くだもの辞典
ぶどう
来歴

ぶどう栽培の歴史は古く、紀元前から広く栽培されていたといわれています。現在栽培されている品種の祖先は、ヨ−ロッパブドウとアメリカブドウの2つに分類されます。ヨ−ロッパブドウはロシアのコ−カサス(カフカース)地方が原産といわれ、ヨ−ロッパやアジアの各地に伝えられました。品種の特性としては、雨が少なく乾燥した温暖な地域で育成されたため、乾燥には強いが病気や寒さに弱く、また雨による裂果が多いため日本の気候には馴染まない品種とされています。一方、アメリカブドウは北アメリカ東部の原産といわれ、これにヨ−ロッパブドウが交配されて多くの品種が育成されました。このアメリカブドウは病気や寒さに強く、雨の多い地域でも栽培可能なため、日本で栽培されている品種の主力となっています。

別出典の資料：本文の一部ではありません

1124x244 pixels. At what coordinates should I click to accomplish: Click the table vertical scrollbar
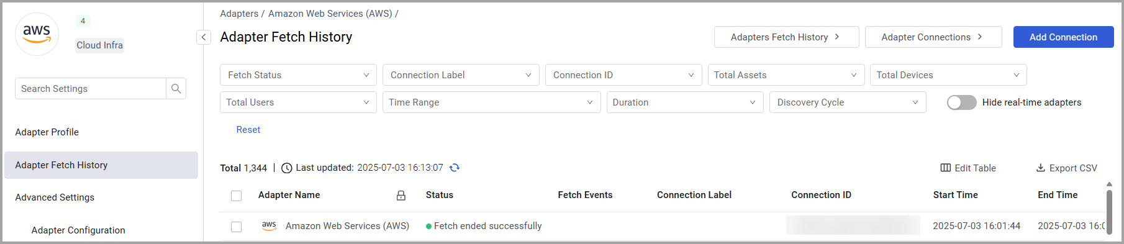[x=1109, y=211]
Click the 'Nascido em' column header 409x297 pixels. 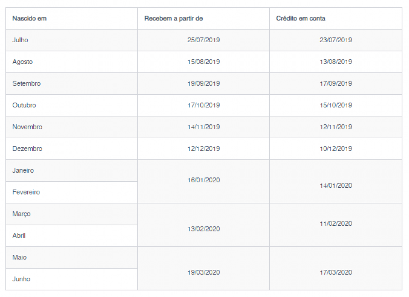tap(29, 18)
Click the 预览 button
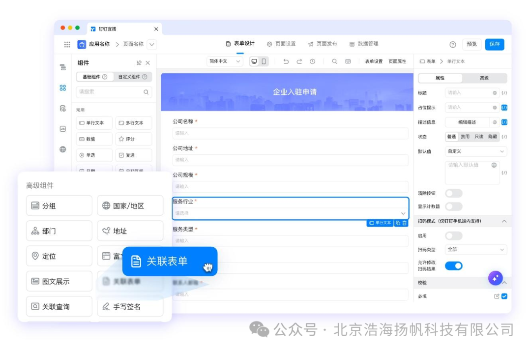Screen dimensions: 531x351 (x=472, y=44)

日本へは、717年僧行基が中国から導入したとも、1186年山梨県で甲州種が発見されたのが最初ともいわれています。しかし本格的に栽培されるようになったのは、明治時代に入ってからで、初めにヨ−ロッパブドウが導入されましたが、日本の気候に合わず岡山県でのハウス栽培以外では定着しませんでした。続いて導入されたアメリカブドウは、デラウェアやキャンベル・ア−リ−等の品種が山梨県で成功し、やがて全国に広がりました。現在日本で栽培されている品種の多くは、このアメリカブドウにヨ−ロッパブドウを交配して育成された品種で、日本の気候に適した品種となっています。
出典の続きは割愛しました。